Whether you've been inspired by one of the ubiquitous gardening programmes on TV or just want to give your backyard a bit of colour with terracotta pots, gardening can be both rewarding and therapeutic. If the last time you planted anything was a box of cress in primary school (in my case I over-watered my first cactus so much the roots turned to slime) there are plenty of books and websites around to guide you in the first steps to creating and nurturing a garden. You may fantasise about a fabulous water feature tumbling over a tiered rockery alongside a pergola festooned with many-coloured roses... but more often than not, unless you hold a diploma in landscape gardening, less is usually more.

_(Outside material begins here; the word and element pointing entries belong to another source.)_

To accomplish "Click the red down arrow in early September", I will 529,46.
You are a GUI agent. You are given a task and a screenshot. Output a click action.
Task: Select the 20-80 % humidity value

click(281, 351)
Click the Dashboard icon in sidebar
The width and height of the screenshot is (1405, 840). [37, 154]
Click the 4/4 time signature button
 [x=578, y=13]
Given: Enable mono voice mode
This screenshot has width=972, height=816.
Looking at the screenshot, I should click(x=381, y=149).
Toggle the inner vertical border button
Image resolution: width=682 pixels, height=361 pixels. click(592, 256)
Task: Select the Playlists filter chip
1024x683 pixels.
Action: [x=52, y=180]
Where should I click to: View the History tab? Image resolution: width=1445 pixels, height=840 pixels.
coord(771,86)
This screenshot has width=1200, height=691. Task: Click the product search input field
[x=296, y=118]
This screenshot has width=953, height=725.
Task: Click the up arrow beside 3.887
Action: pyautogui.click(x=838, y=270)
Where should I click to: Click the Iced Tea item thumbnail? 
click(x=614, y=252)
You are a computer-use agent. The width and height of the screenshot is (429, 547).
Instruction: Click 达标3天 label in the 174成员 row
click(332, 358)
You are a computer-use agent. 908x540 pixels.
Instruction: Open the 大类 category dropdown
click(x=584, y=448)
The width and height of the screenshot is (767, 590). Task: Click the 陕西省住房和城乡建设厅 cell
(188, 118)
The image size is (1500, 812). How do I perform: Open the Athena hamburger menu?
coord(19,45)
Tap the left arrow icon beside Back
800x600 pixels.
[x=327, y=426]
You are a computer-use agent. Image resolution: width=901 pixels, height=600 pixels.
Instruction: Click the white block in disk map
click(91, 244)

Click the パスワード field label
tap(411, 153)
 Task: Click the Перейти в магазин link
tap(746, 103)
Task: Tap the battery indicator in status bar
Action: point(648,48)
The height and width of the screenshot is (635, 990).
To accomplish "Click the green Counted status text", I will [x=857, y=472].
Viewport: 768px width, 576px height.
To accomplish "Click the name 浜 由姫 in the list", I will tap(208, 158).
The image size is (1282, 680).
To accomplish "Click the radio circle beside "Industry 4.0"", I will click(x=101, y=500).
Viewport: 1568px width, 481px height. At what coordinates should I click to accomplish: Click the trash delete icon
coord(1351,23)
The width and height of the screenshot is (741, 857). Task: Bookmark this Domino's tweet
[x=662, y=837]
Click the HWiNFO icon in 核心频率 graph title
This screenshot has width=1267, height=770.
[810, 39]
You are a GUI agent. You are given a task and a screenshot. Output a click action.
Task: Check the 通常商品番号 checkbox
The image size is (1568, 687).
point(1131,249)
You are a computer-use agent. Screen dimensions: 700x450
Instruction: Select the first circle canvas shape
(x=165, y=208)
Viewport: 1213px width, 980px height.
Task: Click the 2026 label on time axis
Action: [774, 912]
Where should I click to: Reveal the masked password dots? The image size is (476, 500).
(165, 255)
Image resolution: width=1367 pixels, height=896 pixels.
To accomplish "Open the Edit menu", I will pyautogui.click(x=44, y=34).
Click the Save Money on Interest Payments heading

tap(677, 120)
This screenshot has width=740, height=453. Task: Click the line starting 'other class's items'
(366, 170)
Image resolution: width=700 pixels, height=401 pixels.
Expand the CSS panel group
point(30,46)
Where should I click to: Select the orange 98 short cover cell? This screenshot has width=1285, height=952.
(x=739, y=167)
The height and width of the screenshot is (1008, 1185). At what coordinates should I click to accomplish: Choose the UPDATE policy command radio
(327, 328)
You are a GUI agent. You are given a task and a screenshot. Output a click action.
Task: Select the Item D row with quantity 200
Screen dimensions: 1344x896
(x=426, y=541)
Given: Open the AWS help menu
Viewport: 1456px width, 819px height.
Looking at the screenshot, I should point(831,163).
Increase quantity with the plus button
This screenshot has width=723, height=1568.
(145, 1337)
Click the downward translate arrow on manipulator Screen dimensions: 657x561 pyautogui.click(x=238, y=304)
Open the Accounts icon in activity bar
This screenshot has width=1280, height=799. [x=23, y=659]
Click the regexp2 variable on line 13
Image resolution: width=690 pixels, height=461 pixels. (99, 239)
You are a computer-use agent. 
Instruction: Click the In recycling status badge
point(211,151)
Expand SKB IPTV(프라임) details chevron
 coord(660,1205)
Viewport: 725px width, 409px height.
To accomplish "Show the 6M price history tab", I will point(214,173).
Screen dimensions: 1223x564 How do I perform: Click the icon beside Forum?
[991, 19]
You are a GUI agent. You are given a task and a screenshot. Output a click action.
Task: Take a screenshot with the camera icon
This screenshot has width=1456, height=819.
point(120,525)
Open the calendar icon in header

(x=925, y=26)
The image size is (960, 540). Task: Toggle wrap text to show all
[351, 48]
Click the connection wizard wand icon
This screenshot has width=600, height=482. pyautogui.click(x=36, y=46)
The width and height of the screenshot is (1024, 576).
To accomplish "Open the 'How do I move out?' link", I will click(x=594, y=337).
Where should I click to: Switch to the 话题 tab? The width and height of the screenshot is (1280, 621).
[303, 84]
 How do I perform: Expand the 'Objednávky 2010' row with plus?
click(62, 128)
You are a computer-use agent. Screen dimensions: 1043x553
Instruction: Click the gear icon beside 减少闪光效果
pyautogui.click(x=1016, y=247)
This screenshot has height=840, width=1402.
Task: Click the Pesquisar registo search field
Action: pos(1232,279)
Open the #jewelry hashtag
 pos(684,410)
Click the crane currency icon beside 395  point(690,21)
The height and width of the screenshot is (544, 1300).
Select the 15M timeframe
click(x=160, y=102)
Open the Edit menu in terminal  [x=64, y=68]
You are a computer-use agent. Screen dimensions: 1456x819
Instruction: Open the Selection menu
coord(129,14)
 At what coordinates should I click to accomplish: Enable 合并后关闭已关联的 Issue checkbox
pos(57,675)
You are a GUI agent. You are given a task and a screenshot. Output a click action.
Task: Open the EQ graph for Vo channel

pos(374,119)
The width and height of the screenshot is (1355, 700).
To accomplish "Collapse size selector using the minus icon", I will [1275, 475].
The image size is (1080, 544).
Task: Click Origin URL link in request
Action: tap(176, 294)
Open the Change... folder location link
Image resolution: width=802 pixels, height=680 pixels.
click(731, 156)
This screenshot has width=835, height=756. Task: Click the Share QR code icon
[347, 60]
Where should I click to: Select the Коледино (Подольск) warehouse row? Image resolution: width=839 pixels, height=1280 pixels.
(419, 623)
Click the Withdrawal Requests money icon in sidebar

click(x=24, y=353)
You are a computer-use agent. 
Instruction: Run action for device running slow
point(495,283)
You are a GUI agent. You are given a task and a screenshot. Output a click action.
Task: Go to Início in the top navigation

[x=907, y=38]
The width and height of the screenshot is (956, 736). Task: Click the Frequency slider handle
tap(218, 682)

According to the Royal Horticultural Society, March is the ideal time to start preparing your garden for planting now that winter (should be) behind us. Prepare the soil in your borders and vegetable patches by turning it over with a garden fork (digging is great exercise); sow vegetable crops including potatoes, beans, beetroot, radish, marrows and courgettes; if you have a greenhouse, plant tomatoes, cucumbers, aubergines and peppers - they will all welcome the early spring sunlight. The blossoms of early flowering fruits like peaches and apricots and newly-planted bulbs need to be sheltered from ground frost. Meanwhile you can give your garden a good spring clean: do some weeding; remove debris like dead leaves from ponds and borders; prune large trailing plants and cut away broken shoots; pack exposed roots back into the ground; put down compost as well as slug traps to protect new seeds and shoots. March is also the time to plant flowers like carnations, chrysanthemums, carnations, pansies and roses: it won't be long before your garden is in full bloom and winter – and being cramped indoors – will just be a distant memory.